Partially because of these criticisms, Chomsky has been accused of being anti-semitic on many occasions. The most outspoken of his critics include journalist David Horowitz, who has toured college campuses distributing anti-Chomsky pamphlets, attorney/professor Alan Dershowitz, with whom Chomsky has engaged in many verbal battles through the media, and sociology professor emeritus Werner Cohn, who has written an entire book; Partners in Hate, about Chomsky's relationship to Faurisson (below). One of the most common charges; is that the difference between anti-Semitism and anti-Zionism is theoretical, and "in practice", anti-Zionism is a manifestation of anti-Semitism. Under this definition, Chomsky's and other's opposition to a Jewish state is anti-Semitic. Also under this definition, all Anarchists are anti-Semitic.

Chomsky's support for Israel Shahak, author of Jewish History, Jewish Religion: The Weight of Three Thousand Years - a book that claims that Judaism is a fundamentally chauvinistic religion, has led to more accusations of anti-semitism.

Chomsky rejects charges of anti-Semitism, citing that the definition presented by Israeli apologists is itself racist and ethnocentric. Often speaking out against bigotry of all forms, including anti-Semitism, Chomsky is nevertheless often a victim of such accusations, which he dismisses as "ad-hominem attacks" and "typical propaganda."

The Faurisson Affair

In 1979, Robert Faurisson, a French professor, wrote a book claiming that the Nazis did not have gas chambers, did not attempt a genocide of Jews (or any other groups), and that the "myth" of the gas chambers had been put forth by Zionist swindlers for the benefit of the state of Israel and to the detriment of Germans and Palestinians. (Hitchens, 1985) The Chorus and the Cassandra.

Shortly after, Chomsky signed a petition condemning censorship of Faurisson's works in France. The petition claimed that Faurisson's works were based on "extensive independent historical research." (quoted in On Faurisson and Chomsky) Following a controversy regarding this petition, Chomsky wrote an essay entitled Some Elementary Comments on The Rights of Freedom of Expression, which dealt mainly with the freedom to conduct and publish unpopular research, but also stated that he had not found evidence of anti-Semitism in the parts of Faurisson's work that he had reviewed. Chomsky writes:

"Faurisson's conclusions are diametrically opposed to views I hold and have frequently expressed in print (for example, in my book Peace in the Middle East?, where I describe the holocaust as "the most fantastic outburst of collective insanity in human history"). But it is elementary that freedom of expression (including academic freedom) is not to be restricted to views of which one approves, and that it is precisely in the case of views that are almost universally despised and condemned that this right must be most vigorously defended. It is easy enough to defend those who need no defense or to join in unanimous (and often justified) condemnation of a violation of civil rights by some official enemy. [1]

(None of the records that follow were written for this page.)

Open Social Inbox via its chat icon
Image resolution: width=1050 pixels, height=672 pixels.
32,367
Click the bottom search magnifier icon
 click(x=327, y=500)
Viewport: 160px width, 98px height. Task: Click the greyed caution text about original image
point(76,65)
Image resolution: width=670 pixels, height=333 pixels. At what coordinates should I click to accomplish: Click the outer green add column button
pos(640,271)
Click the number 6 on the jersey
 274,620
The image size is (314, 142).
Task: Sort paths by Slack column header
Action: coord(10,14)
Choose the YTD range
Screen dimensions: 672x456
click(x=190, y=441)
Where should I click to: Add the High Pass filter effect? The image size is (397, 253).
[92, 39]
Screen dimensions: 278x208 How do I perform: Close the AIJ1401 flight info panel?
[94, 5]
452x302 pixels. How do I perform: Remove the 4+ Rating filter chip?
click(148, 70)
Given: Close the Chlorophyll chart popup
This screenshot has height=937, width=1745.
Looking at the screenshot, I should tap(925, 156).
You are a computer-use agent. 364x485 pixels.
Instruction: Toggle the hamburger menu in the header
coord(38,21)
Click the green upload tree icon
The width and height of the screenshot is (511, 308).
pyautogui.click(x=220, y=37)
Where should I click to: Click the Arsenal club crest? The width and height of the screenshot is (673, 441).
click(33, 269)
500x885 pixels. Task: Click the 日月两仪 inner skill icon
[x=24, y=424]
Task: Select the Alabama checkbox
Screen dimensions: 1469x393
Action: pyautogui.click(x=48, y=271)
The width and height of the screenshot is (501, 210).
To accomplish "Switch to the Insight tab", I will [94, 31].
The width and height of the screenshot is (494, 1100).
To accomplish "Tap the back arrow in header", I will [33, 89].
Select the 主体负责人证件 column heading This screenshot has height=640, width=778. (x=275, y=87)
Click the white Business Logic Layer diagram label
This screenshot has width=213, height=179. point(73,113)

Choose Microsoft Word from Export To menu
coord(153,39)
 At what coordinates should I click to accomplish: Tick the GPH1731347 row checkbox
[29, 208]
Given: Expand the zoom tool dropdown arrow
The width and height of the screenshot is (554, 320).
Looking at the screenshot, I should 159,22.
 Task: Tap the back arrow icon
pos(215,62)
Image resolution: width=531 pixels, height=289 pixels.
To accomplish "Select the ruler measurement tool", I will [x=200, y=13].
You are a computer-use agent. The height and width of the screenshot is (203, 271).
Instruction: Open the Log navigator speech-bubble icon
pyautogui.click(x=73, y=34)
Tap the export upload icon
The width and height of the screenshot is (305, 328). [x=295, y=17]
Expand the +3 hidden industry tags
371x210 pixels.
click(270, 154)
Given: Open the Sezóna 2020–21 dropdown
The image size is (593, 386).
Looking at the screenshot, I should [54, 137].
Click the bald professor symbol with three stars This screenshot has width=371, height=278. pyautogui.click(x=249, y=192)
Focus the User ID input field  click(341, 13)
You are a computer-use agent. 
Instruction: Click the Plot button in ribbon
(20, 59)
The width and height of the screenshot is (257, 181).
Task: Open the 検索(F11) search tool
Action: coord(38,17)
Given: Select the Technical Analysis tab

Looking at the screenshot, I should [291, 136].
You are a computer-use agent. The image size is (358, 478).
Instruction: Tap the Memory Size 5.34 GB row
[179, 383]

Chomsky granted permission for this essay to be used for any purpose; it was used as the preface for a book by Faurisson. (Later Chomsky requested that Faurisson cease using it, but that request was declined.) Chomsky went on to write:

"I see no anti-Semitic implications in denial of the existence of gas chambers or even denial of the Holocaust. Nor would there be anti-Semitic implications, per se, in the claim that the Holocaust (whether one believes it took place or not) is being exploited, viciously so, by apologists for Israeli repression and violence. I see no hint of anti-Semitic implications in Faurisson's work" (quoted in Noam Chomsky's Search for the Truth).

Chomsky's writings sparked a great furor. Many people held that Faurisson's statements were the archetype of anti-Semitism, and that the logical conclusion of Chomsky's statement would be that Naziism was not anti-semitic. For example, Deborah Lipstadt, author of a book about holocaust revisionist David Irving, wrote in Dimensions, the journal of the ADL:

"Intellectuals are hardly immune from irrational, mystical thinking. Some do so in the name of "free speech," free inquiry," or "intellectual freedom." It is this commitment to free inquiry and the power of mythical thinking that explains, at least in part, how revisionists have attracted leading figures and institutions. Noam Chomsky is probably the best known among them....Though Alfred Kazin was right on target when he recently described Chomsky as a "dupe of intellectual pride so overweening that he is incapable of making distinctions between totalitarian and democratic societies, between oppressors and victims," Chomsky's argument shocked many people, including those who thought they were inured to Chomsky's antics. Chomsky's example shows why the dangers of free inquiry should be taken seriously. [2]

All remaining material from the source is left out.